The solution of the Cuban question may also lead us to a wider consideration. During Benedict XVI’s pontificate, the strongest criticisms of the Holy See’s diplomacy claimed that it had lost international influence and was closed in on itself. These attacks came at a time when the Holy See was beginning to change its approach to the world and was gradually abandoning its bloated relations with its Italian neighbour (relations that Italy always exploited) and that, following the St. John XXIII’s prophecy written down in the encyclical Pacem in Terris, it was moving beyond the Wesphalian model of relations between States. The countries that worked on the Treaty of Westphalia (1644-1648) drafted the modern system of nation-states, a system which ruled Europe and the world for centuries. St. John XXIII understood that an international system based on nation-states would collapse and would be replaced by an international and interdependent system, mostly based on economic powers, and so he proposed a sort of global authority with global competences to guarantee that even super-national institutions would seek the common good.

Benedict XVI’s pontificate fully followed this intuition. The financial reform of the Holy See and the debates that followed, the great reform of the Church’s charitable organizations (that included the new Statutes of Caritas Internationalis and a new motu proprio for Catholic Charities, so that all of them were under the umbrella of a common view and free from any external pressure), the reform of the Vatican penal code, the attention given to canon law and the consequent choice of Cardinals, the progressive internationalization of the College of Cardinals, and then, in its relation to the world, the pressures applied by the Holy See in favor of a reform of the international financial system and a reform of the United Nations; and Pope Benedict XVI’s encyclical Caritas in Veritate that anticipated many of the current Vatican economic reforms – these and many other factors are indicators of the new international approach of the Holy See.

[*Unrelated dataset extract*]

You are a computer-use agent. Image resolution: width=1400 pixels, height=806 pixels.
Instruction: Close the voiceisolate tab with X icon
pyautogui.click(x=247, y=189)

The possibility that these changes would enable the Holy See to make a greater moral impact on the world has lead the secular media (driven by secular institutions) to criticize the Vatican’s new international framework. However, with his recent role in the Cuban question, Pope Francis has now returned to an old style diplomatic vision, and the secular world can now breathe freely again. When Pope Francis spotlights the hot issues – as happened when he addressed the European Parliament and the Council of Europe on November 25 –he is simply ignored both by the media and by diplomats.

All of these data are food for thought. In regard to Cuba, this old style diplomatic approach has borne fruit for certain States. Will it also bear fruit for the Church?

2 Responses to U.S. – Cuba: Pope Francis’ first diplomatic success

  1. Allison Small scrive:

    Unfortunately, this is quite an incoherent article. Was it translated from another language into English? Perhaps if it was shorter, the author could get to the point. As it is, I have no idea what he is trying to say….

    • Lance scrive:

      I found it quite comprehensible and comprehensive and only not doing the impossible, which would be to draw everything into a nice tidy little package and consider it closed. It would take a fortune teller to do that.